Uma nova pesquisa do IBGE (Instituto Brasileiro de Geografia e Estatística) revela uma tendência notável no mercado de trabalho brasileiro: em 2023, os trabalhadores por aplicativo registraram uma renda média mensal (R$ 2.996) que superou em 4% a média dos demais trabalhadores do setor privado.
No entanto, especialistas apontam que esse ganho superior está atrelado a jornadas de trabalho consideravelmente mais extensas e reflete a busca por alternativas em meio à insuficiência da formação educacional brasileira para garantir empregos qualificados no mercado tradicional.

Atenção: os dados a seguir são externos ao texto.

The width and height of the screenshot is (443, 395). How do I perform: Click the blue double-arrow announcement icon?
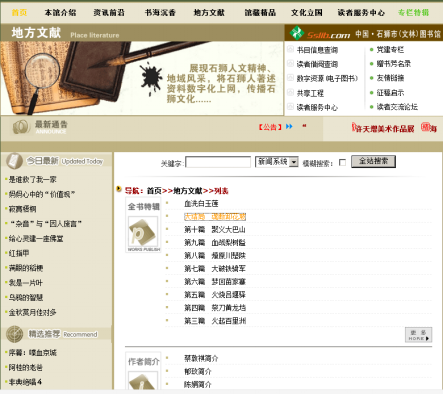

O Crescimento e Perfil da Economia Gig

O número de pessoas atuando em plataformas digitais está em ascensão, representando uma fatia crescente da população ocupada:
- Volume: Cerca de 1,7 milhão de pessoas atuavam em plataformas digitais no final de 2023, representando 1,9% da população ocupada (um aumento em relação aos 1,5% de 2022).
- Setores: A maior parte está concentrada no setor de transporte (carros ou motos). Além disso, 485 mil pessoas realizam entregas, e cerca de 300 mil atuam em serviços profissionais diversos (encanadores, pintores, etc.).

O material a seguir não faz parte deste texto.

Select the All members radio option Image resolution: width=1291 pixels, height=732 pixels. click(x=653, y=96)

- Perfil: 84% dos profissionais cadastrados são homens, com quase 40% na faixa etária entre 25 e 39 anos. A escolaridade é mediana: 59% possuem ensino médio completo ou superior incompleto.
O Grande Risco: A Desproteção Social

Apesar da atratividade da renda, o maior contraste do trabalho por aplicativo é a desproteção social e a falta de garantias trabalhistas:
- Previdência Social: Apenas 35,9% dos profissionais de aplicativo contribuem para a Previdência Social.
- Contraste com o Formal: No mercado formal (setor privado), este índice de contribuição ultrapassa 80%.
O cenário aponta para uma dualidade: maior renda imediata, mas com a contrapartida de maior tempo de trabalho e um futuro de grande insegurança previdenciária e social.